PROBLEM TO SOLVE:
Return every line in the listing below that contains the word "button".

[Collection entries]
☆ ☆ ☆
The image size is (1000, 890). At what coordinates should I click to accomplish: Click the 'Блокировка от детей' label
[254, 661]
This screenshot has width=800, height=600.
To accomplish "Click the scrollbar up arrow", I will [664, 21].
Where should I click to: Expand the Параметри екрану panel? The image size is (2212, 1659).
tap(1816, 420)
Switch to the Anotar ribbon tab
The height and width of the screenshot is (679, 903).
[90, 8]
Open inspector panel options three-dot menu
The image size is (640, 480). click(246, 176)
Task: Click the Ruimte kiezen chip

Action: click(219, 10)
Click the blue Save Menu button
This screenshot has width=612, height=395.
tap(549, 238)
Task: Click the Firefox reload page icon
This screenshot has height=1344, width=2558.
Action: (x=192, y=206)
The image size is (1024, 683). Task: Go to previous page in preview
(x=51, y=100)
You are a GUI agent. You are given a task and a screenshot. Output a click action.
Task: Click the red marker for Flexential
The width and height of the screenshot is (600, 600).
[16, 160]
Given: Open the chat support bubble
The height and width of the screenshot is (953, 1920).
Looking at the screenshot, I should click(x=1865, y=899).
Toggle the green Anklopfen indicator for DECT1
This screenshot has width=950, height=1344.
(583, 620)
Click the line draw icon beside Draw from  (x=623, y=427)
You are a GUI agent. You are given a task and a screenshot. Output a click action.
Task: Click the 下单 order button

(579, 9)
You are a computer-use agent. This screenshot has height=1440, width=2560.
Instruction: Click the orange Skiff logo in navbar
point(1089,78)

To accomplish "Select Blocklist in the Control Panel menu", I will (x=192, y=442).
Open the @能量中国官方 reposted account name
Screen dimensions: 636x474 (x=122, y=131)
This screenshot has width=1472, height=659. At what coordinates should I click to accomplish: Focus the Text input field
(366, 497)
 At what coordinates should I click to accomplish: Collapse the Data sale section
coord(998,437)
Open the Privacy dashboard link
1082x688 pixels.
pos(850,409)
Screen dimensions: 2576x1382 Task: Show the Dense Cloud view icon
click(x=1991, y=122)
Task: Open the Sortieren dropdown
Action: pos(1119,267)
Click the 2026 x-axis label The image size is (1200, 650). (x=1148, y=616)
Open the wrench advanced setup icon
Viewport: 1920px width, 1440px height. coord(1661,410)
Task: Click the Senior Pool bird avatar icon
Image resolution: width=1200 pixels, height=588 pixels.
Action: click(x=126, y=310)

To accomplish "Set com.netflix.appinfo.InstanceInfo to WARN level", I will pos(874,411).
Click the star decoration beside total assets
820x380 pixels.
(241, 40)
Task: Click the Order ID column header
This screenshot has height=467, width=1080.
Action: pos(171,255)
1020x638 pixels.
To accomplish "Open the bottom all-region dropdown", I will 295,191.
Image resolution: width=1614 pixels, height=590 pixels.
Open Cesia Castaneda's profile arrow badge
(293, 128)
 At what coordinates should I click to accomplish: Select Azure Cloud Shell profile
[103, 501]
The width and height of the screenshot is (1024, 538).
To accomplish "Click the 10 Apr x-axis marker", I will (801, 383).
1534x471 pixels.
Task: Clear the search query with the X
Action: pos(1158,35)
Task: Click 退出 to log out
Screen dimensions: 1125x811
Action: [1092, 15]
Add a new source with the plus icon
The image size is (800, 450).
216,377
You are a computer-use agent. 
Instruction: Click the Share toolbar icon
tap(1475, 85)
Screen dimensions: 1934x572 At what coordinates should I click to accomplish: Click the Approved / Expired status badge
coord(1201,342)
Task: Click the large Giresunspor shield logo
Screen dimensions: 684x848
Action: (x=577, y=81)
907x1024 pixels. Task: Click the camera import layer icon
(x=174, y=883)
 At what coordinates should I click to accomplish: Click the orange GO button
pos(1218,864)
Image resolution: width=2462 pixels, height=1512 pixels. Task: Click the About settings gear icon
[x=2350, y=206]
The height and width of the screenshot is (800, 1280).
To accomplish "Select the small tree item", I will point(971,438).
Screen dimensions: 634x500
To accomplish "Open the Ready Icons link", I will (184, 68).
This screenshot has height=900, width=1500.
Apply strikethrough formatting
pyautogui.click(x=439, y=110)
☆ ☆ ☆
SOLUTION TO THIS PROBLEM:
Click the blue Save Menu button
Task: Click the 下单 order button
 At what coordinates should I click to accomplish: Click the orange GO button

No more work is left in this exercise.